Record set ▸
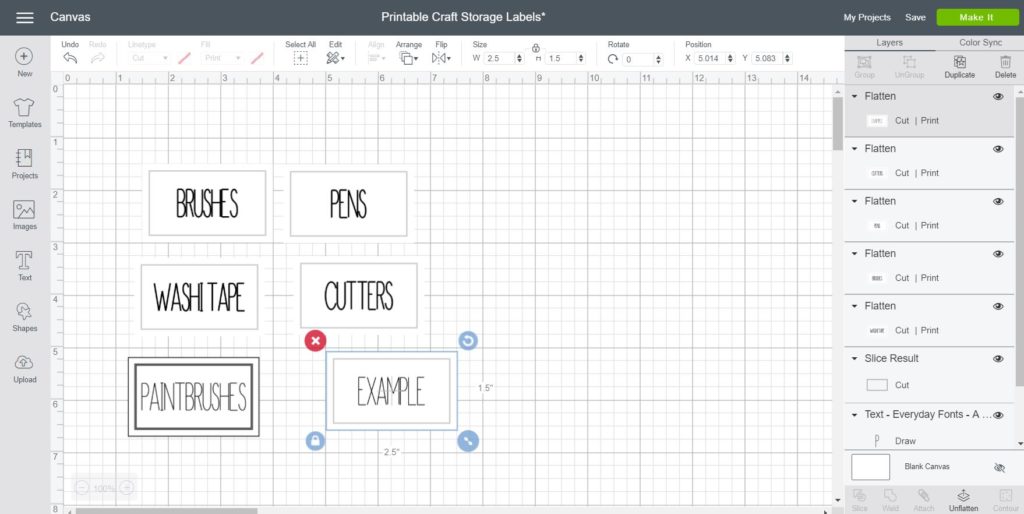Delete EXAMPLE label with red X handle

coord(315,341)
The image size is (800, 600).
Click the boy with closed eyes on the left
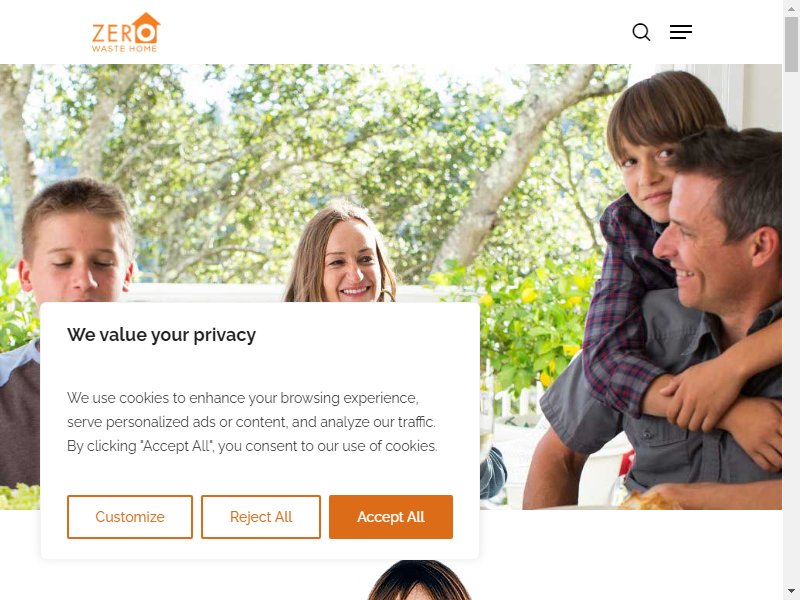(77, 242)
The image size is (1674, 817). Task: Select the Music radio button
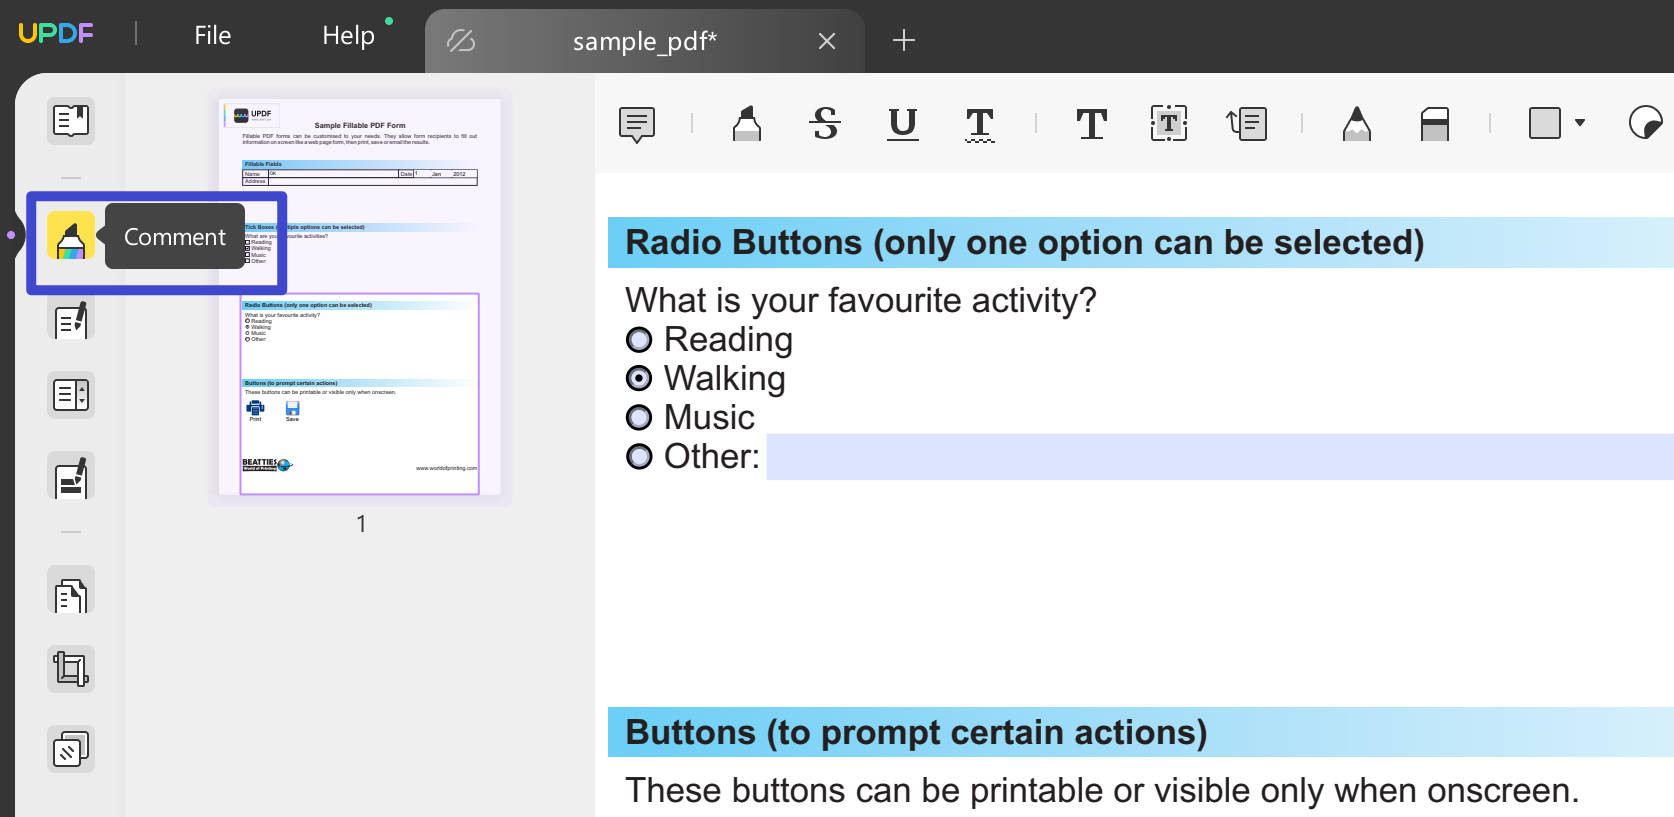[639, 417]
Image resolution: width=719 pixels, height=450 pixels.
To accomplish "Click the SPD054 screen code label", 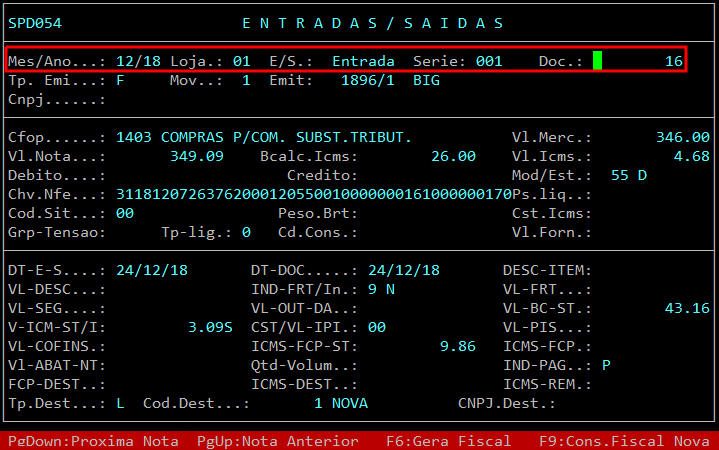I will click(x=35, y=23).
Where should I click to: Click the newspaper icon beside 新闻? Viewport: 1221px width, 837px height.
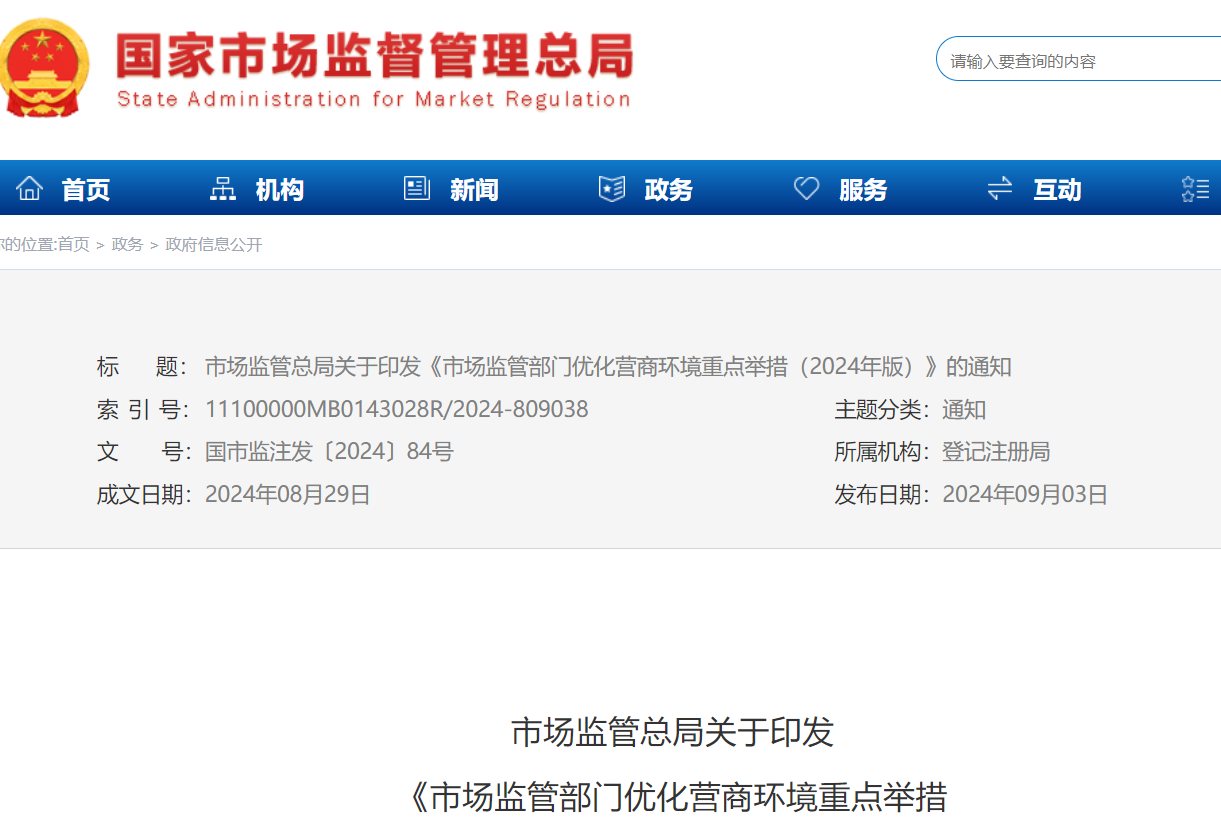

Required action ▸ Look through the entries and find each line that has the string "height". Copy those lines.

Result of the task ▸
Image resolution: width=719 pixels, height=450 pixels.
Where should I click to: Click the newspaper icon beside 新闻? Viewport: 1221px width, 837px height.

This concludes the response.